After returning to Miami, Galea began teaching human anatomy at the School of Nursing and Health Studies, applying to medical schools, and taking Dash to all the dog-training classes he could. They were such a good team that Dash soon became a certified therapy dog, and Galea a certified therapy dog tester through the Alliance of Therapy Dogs.

Before long, he co-founded Heel 2 Heal Therapy Dogs, a nonprofit that sends volunteer therapy dog teams to medical and other venues across South Florida—including the University’s Richter Library, where stressed students facing final exams were delighted to see Dash last week. Galea also gained his certifications as a professional dog trainer and canine behavior consultant and established his own personal dog-training business. Then, slowly but surely, he began doubting his plan to pursue a career in medicine.

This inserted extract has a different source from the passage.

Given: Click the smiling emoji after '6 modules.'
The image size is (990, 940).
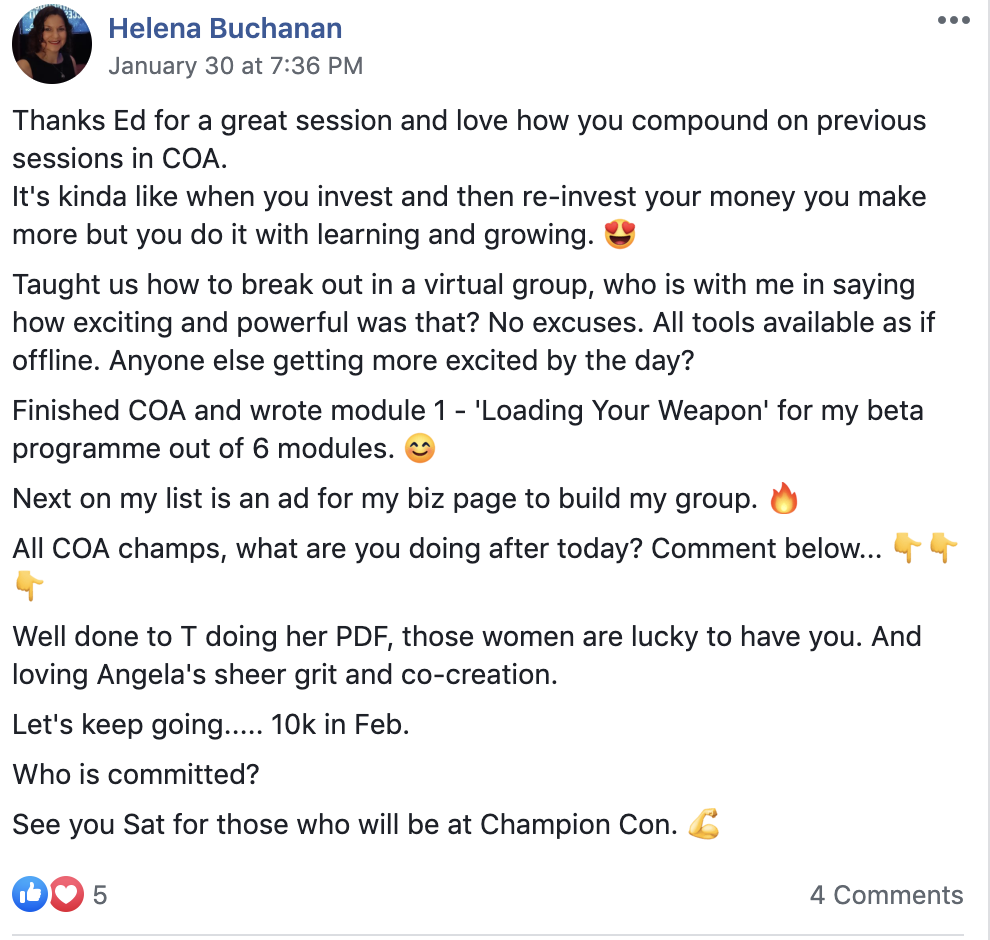Looking at the screenshot, I should click(x=421, y=449).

Graduate student Rebecca Vargas gets a stress-relieving visit from Dash during finals week.
Graduate student Rebecca Vargas has a stress-relieving visit with Dash during finals week.

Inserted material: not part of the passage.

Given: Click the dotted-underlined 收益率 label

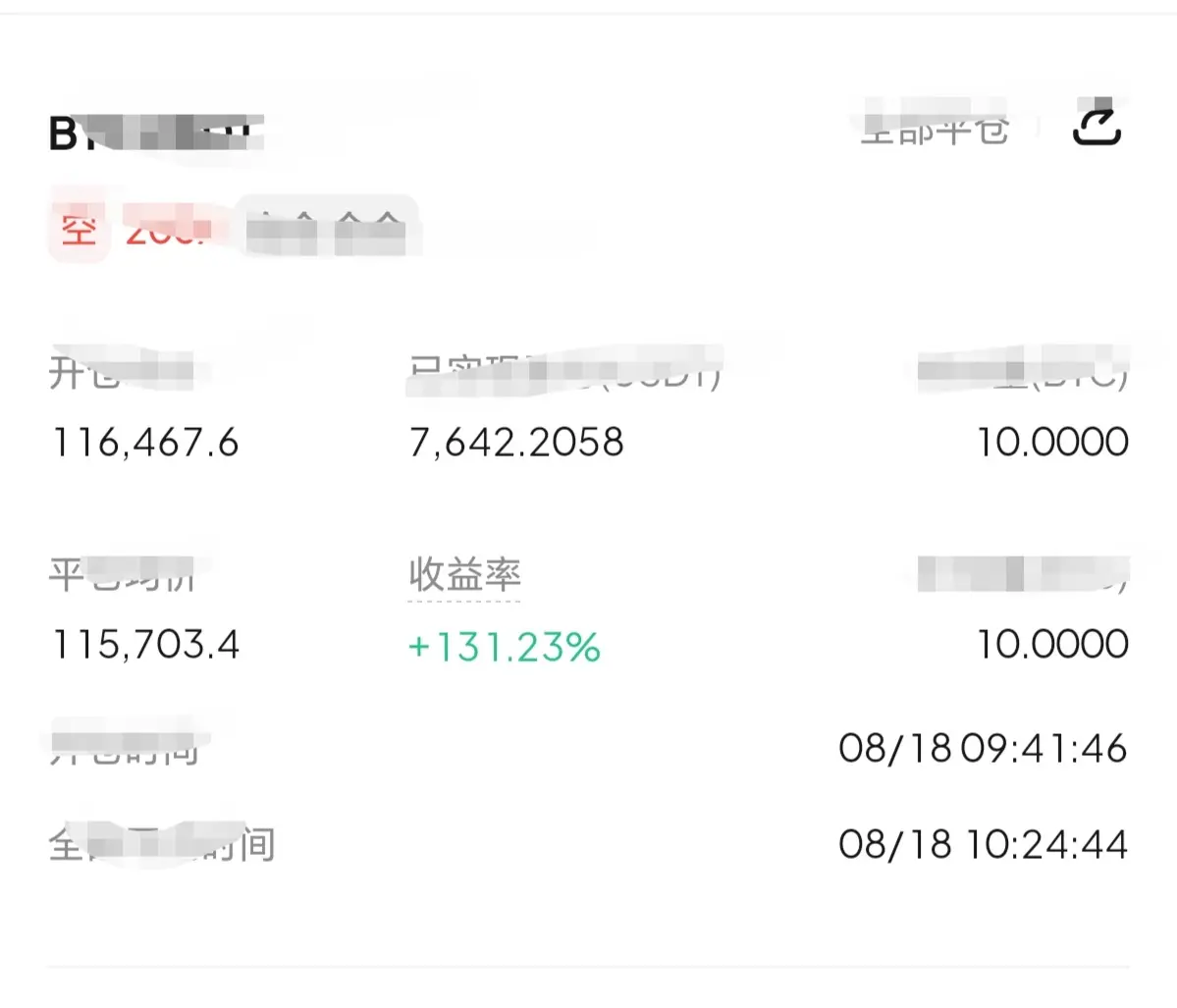Looking at the screenshot, I should 464,574.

“It took me a long time because I had invested so much in it and it felt like quitting,” Galea said. “But I couldn’t stop doing the training because it’s teaching. And I love teaching. And dogs are super fun, and I love the psychology and science behind training them. But there wasn’t a lot of money in it, and it wasn’t prestigious.”

Eventually, those excuses made Galea realize he had been pursuing medicine for the wrong reasons and—intrigued by Miami’s burgeoning startup ecosystem—he decided to earn his MBA and become an expert in venture capital (VC). But, as he helped develop the initial screening processes for early-stage startups in the inaugural ’Cane Angel Network class, he kept his idea for Snoot in his back pocket and kept refining it as he talked to more and more professors.

Then, as an active member of the Graduate Student Association (GSA) and the graduate student representative on the Board of Trustees, Galea began organizing and moderating a networking series between alumni panelists and GSA members. That’s how he met fellow double alumnus David Mullings, the founder of Blue Mahoe Capital, an investment firm primarily focused on the Caribbean, who was happy to share his experiences with the GSA—and eventually help realign Galea’s priorities.

After graduating with his MBA, Galea reached out to Mullings, thinking he’d be a good contact for VC jobs. But when Galea mentioned this “little side thing” he was working on, Mullings encouraged him to forget about VC and follow his heart. “It was clear he had a solution to a problem that will make people’s lives better, but more importantly, he was passionate about it,” Mullings said. “And that’s why his business model has the potential for success—because it’s scalable and he has the passion to push through the dips and potholes he’ll face.” 

He also has Dash, who taught him other priceless lessons. “He gave me so much more than what I was looking for,” Galea said. “He taught me the joy of playing with dogs and making a living doing it.”